The Aims of Early Technical Education
1)
General
aims of early education
We start from the belief that
children enter the informal and later the formal educational system in order
that society can mould them into good citizens by encouraging their
independence of thought and furthering their abilities. Insofar as technology
has become an important aspect of all our lives, influencing us, supporting us and
at times relieving us of burdens, we need to ensure that children incorporate
technology into their learning processes from as early an age as is feasible.
Friedrich Fröbel believed
that a child's physical grasp of its world preceded its intellectual grasp, and
therefore stressed the importance of sufficient material for the child to
manipulate. Caregivers have the duty to take the child's curiosity seriously,
but also the duty not to be too intrusive whilst at the same time protecting
the childs world.
Maria Montessori stressed
the importance of play in the learning process, and the importance of the right
time to offer the child learning experiences. She stressed the development of
the senses, and the right of the child to be spontaneous and to develop his or
her freedom to experience their world.
Célestin Freinet believed
in the concept of providing experiential spaces for children, because he
considered learning to be both individualised and rooted in the real life of
that specific child.. The child learns to recognise his or her own needs and to
express wishes, thus forming and also taking responsibility for their own
development.
In the Reggio-Pädagogik the concept of social learning takes centre-stage.

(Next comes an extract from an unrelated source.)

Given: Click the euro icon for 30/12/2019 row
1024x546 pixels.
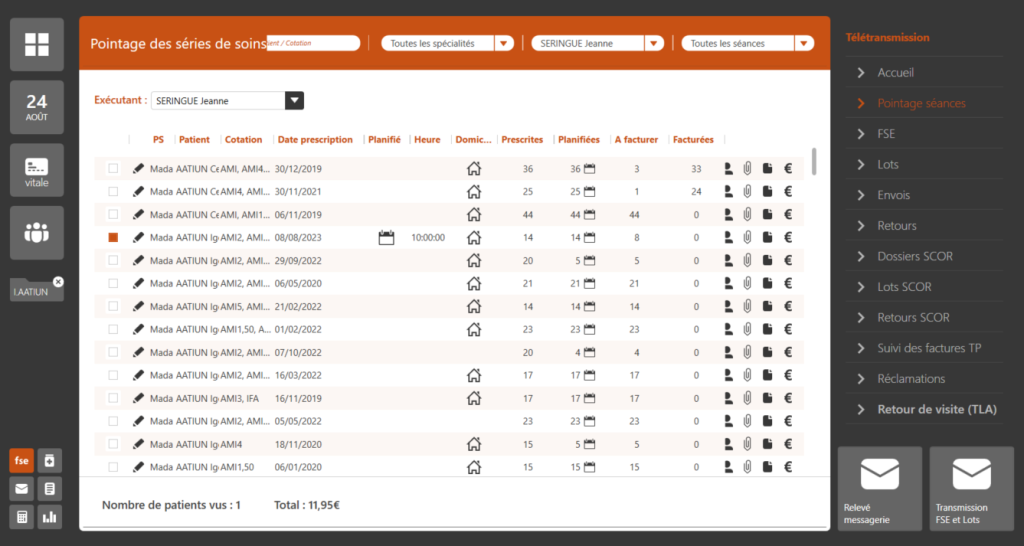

The child learns from its surroundings, and takes in a very broad raft of
themes and concerns from its daily life. The questions that these raise for the
child are transformed into something understandable and malleable by exploration and experimentation.
This leads directly to the Situationsansatz method, which takes an
overall view of the child's situation, and designs learning situations from the
actual or current stage of development or concerns of the child. It is highly
individualized and takes account of the social circumstances of the child.
These are the general trends
of pre-school education and some elements of primary school pedagogy. Into this
framework we need to weave the elements of early technical education. We need
to look creatively at technology and technical and scientific education to see
how we can fit these into an overall concept of general aims for young
children's development.. The starting point is in the child's natural curiosity
about the world, and his or her questions - How? Why? What? Who? -need to be
taken seriously and to form the basis for the child's learning about scientific
and technical phenomena.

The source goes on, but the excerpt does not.